On a prononcé, à l’occasion de la phrase française, le mot d’ « ordre logique ». Il y a là quelque exagération. C’est le cas de rappeler la remarque d’un écrivain anglais qu’il en est de ceci comme des antipodes : chaque peuple est tenté de trouver qu’il met les mots à la vraie place. On peut fort bien, sans manquer à la logique, concevoir un autre ordre. Dans le plan primitif de nos langues, le verbe se faisait suivre de son sujet (δίδωμι, δίδωσι). Sans sortir du français, nous avons des propositions qui mettent le sujet à la fin[1].

C’est surtout Rivarol, dans son Discours sur l’universalité de la langue française, qui s’est laissé emporter à des éloges dont le tort est d’être à la fois excessifs et vagues : « Le français, par un privilège unique, est resté seul fidèle à l’ordre direct, comme s’il était tout raison… C’est en vain que les passions nous bouleversent et nous sollicitent de suivre l’ordre des sensations ; la syntaxe française est incorruptible.
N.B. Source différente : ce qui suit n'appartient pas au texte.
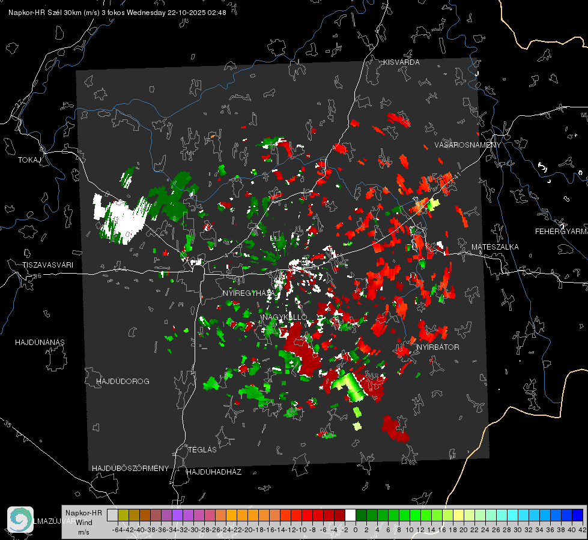Click the HAJDÚNÁNÁS town label
This screenshot has height=540, width=588.
pyautogui.click(x=40, y=343)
C’est de là que résulte cette admirable clarté, base éternelle de notre langue. Quand notre langue traduit, elle explique véritablement un auteur… »

Ce qu’il aurait fallu louer, ce n’est pas la langue française in abstracto, mais l’effort persévérant de

  1. « Les arbres qu’avait abattus le vent ». — « L’homme de qui dépendait notre sort », etc.